> [Required work]:
In the article about Tiffany Medeiros's competitive jigsaw puzzling, what place did she finish in the individual competition at the USA Jigsaw Nationals in San Diego?

***** Provided passage

Career and Co-op Center’s Tiffany Medeiros Is a Nationally Ranked Jigsaw Puzzler

A closeup photo of a person's hands working on a puzzle; the image is of a smiling woman in glasses Image by Ed Brennen
Tiffany Medeiros, assistant director of cooperative education, is a nationally ranked jigsaw puzzler and has qualified for the world championships in Spain this September.

02/17/2023
By Ed Brennen

As assistant director of cooperative education, Tiffany Medeiros helps place Francis College of Engineering students in co-op jobs that align with their career goals.

Fortunately, Medeiros excels at seeing the big picture and finding the right fit.

Medeiros, who joined the Career and Co-op Center in 2021, is a nationally ranked jigsaw puzzle competitor. She was 34th in the country heading into last October’s USA Jigsaw Nationals in San Diego, where she placed 12th in the individual competition by completing a 500-piece Ravensburger puzzle in 1 hour, 3 minutes and 48 seconds (9 minutes behind the winner).

That earned her a spot in the 2023 World Jigsaw Puzzle Championship, taking place this September in Valladolid, Spain.

“I always really liked puzzles,” says Medeiros, who would do them “from time to time” while growing up in Dracut, Massachusetts. (Her dad, John Medeiros ’86, and sister, Gabrielle Medeiros ’11, are UML alumni and her mom, Shawne Smith, earned an associate degree here.)

Watch Tiffany Medeiros complete a 250-piece puzzle in just over 28 minutes - or about 28 seconds in this timelapse video.
But it wasn’t until the pandemic that Medeiros discovered the world of competitive puzzling. 

“I was craving community, because I wasn’t hanging out with people in the same way that I did before COVID,” says Medeiros, who earned a bachelor’s degree in industrial engineering and a master’s in college student development and counseling from Northeastern University, where she worked as an academic advisor before joining UML.

Googling her interests, Medeiros found the USA Jigsaw Puzzle Association. She learned that she could participate in virtual competitions right from her apartment — with each contestant receiving a sealed puzzle that they would open on camera at the same time. She also learned about local in-person competitions and a nationwide puzzle club that meets virtually once a month.

“It’s a very welcoming community,” says Medeiros, who traveled to Minnesota in January for her first Saint Paul Winter Carnival, home of the biggest team puzzle competition in the country. She supported friends competing in the four-person team event, something she would like to try someday.

While laboring for hours over a 500-piece puzzle may seem quaint in this age of virtual reality video games, TikTok and Netflix, Medeiros says the demographics of the jigsaw community are surprisingly broad.

Two women work on puzzles during a competition
Tiffany Medeiros, left, competes in the USA Jigsaw Nationals in San Diego last October, where she finished 12th out of 99 competitors.

**********
***** Given data

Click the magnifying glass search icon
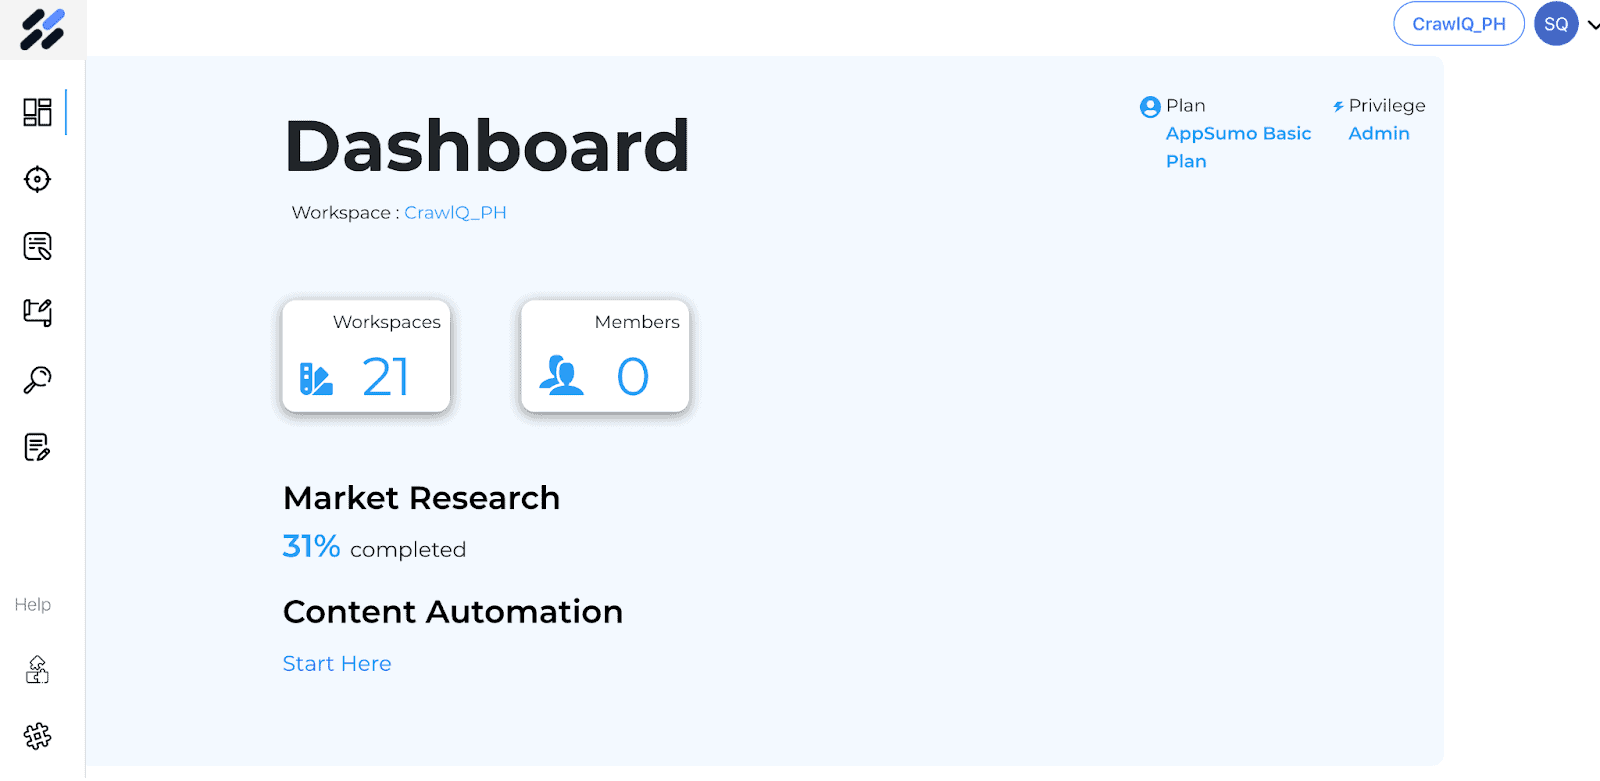This screenshot has width=1600, height=781. point(37,380)
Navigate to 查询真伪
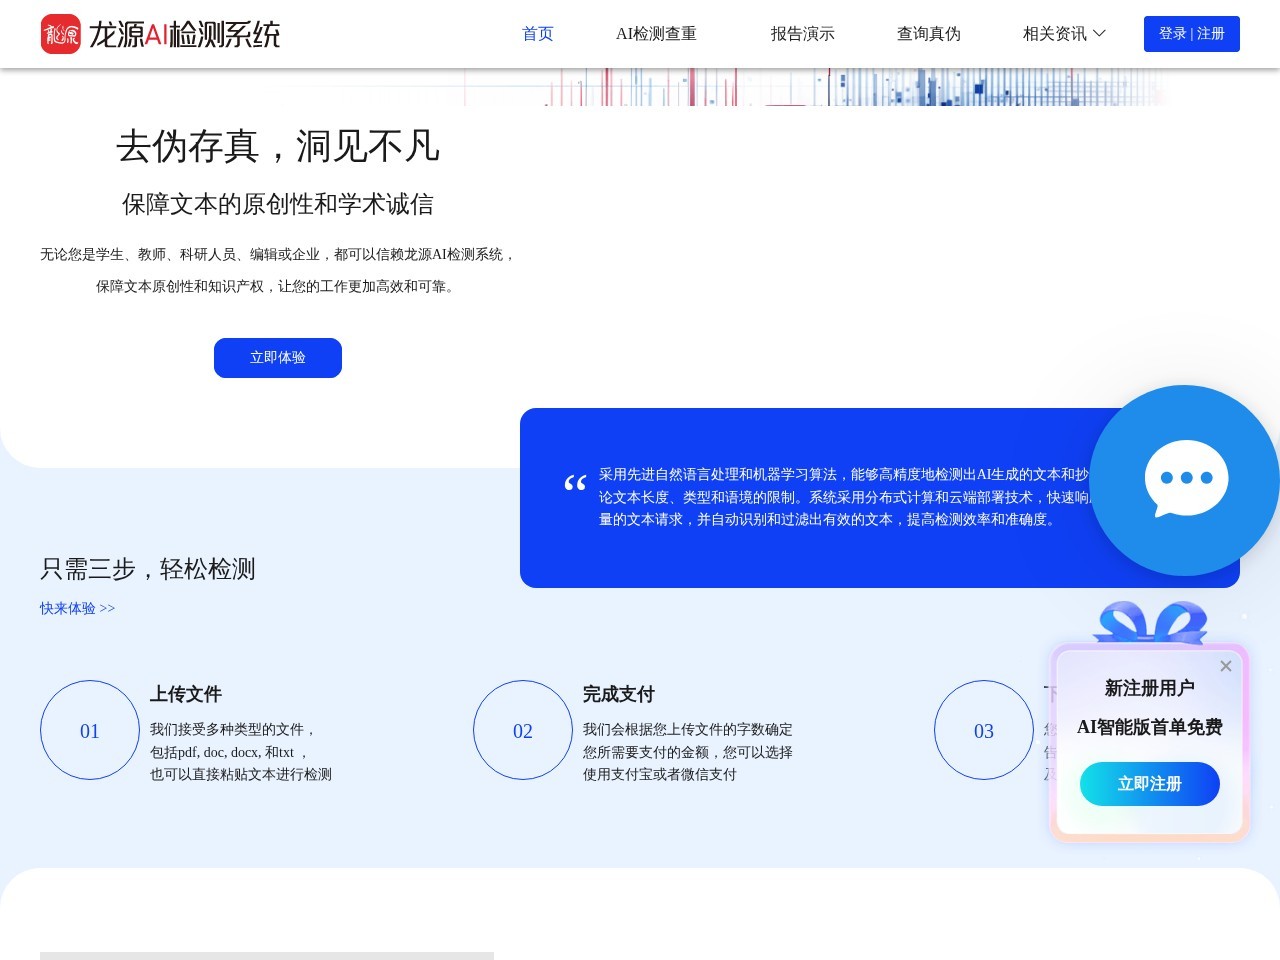This screenshot has height=960, width=1280. (x=929, y=33)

**********

> [Problem solution]:
12th